A.D. 1004 This year came Swein with his fleet to Norwich, plundering and burning the whole town. . . . The enemy came to Thetford within three weeks after they had plundered Norwich; and, remaining there one night, they spoiled and burned the town.
—The Anglo-Saxon Chronicle
Chapter Thirty-seven
September 1004
Aldeborne Manor, Northamptonshire
A cold draft fingered the hem of Elgiva’s woolen gown as she stood before her father, nervous and expectant. For weeks now there had been nothing but bad news on the wind—foul weather, poor harvests, and tales of Danish savagery on the eastern coast. She had been witless with fear, for her father’s wooden palisade seemed to her a pitiful defense against Danish broadaxes. The gruesome stories coming out of East Anglia, of towns burned and English folk driven in chains to Viking ships, had recalled that black day in Exeter so clearly that she could smell the smoke from the burning and hear again the shrill, panicked screams.
Surely her father would send her away now, far from the reach of another Danish army that, if rumors were true, was coming straight toward them.
He looked at her with reddened eyes, and she noticed then the flagon and the half-empty goblet on the table at his side. Whatever he had to say to her, he had needed to fortify himself with strong drink in order to do it. She held her breath and waited.
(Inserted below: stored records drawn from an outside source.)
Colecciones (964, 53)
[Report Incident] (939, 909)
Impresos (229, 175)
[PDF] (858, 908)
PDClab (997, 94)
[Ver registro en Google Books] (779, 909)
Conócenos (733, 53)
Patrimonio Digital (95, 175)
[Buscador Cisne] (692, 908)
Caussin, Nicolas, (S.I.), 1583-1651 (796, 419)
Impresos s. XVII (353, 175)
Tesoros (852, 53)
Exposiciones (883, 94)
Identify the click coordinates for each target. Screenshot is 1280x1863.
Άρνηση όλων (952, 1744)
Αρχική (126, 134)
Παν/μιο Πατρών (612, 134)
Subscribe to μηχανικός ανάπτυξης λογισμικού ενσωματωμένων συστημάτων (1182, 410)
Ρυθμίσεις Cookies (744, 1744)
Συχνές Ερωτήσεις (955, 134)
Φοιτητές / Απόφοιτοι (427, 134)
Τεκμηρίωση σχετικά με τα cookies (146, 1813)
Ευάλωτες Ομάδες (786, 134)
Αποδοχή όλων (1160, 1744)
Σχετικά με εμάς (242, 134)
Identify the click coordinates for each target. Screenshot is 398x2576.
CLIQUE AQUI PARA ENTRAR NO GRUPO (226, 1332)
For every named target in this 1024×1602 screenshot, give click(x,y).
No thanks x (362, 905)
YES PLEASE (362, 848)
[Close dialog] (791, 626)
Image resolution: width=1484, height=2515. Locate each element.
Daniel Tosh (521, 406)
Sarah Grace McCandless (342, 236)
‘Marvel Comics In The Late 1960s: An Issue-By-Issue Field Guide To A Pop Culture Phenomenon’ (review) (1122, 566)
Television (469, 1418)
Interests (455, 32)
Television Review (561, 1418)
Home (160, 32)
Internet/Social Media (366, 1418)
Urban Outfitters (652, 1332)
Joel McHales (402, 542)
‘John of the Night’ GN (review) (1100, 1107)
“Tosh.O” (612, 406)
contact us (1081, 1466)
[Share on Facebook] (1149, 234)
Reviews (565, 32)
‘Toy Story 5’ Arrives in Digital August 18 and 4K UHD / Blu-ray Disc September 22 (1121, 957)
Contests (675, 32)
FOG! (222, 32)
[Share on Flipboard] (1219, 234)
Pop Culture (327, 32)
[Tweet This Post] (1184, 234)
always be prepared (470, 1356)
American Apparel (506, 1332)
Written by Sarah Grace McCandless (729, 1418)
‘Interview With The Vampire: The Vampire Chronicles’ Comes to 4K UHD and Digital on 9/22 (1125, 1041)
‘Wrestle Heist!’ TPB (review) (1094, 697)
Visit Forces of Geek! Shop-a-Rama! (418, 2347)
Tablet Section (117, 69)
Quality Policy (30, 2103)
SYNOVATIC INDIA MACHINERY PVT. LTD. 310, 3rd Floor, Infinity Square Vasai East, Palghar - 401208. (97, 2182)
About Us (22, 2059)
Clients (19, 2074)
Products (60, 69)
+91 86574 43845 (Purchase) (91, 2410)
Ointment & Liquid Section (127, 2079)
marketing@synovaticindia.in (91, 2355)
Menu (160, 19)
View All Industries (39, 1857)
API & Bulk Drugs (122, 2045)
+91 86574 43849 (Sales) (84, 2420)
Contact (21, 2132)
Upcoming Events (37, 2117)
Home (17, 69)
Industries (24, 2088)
“I have news of your queen,” he drawled, “of your Lady Emma.”
Th
is was not what she had expected. What news could there be of Emma? She was with the king and the court, safely tucked up in one of the royal burhs, no doubt, far from any Danish threat.
“Well?” she said.
“She will soon give our king another brat for his collection. This time, though, it will be a Norman brat.” He reached for his cup and waved it at her. “If its brothers have any sense, they will kill it before it can walk.”
She glared at him. Such news might have tormented her once, but it was meaningless now.
“Why should I care about the queen or her brat?” she snapped. “Before the year is out I will likely be dead at the hands of some filthy Dane.”
He threw her a bemused look.
“Are you so afraid of them?” he asked. “You need not be.”
“Why not?” she demanded. “Do you not fear them?”
He waved his cup at her again, brushing away her question. “The fens will swallow them long before they can reach us.”
His slurred assurances, though, did not quiet her fear.
Over the next few weeks, as the enemy drew nearer, Elgiva’s fear grew. It became her constant companion, especially in the dark, malignant nights when she woke from nightmares that were filled with blood and fire, and were haunted by the face of Groa, her mouth open in a silent scream.
Finally, word reached them in October of a great battle between the Danes and a force of East Anglians. The defenders had suffered great losses, but they had driven the Danish army from the land at last. For now.
Elgiva could learn little more than that, for her father was niggardly with his news. For a more detailed account she had to wait until November when, to her surprise and elation, Athelstan and his eldest brothers arrived at their gates seeking a night’s lodging as they journeyed south from Jorvik toward Oxfordshire.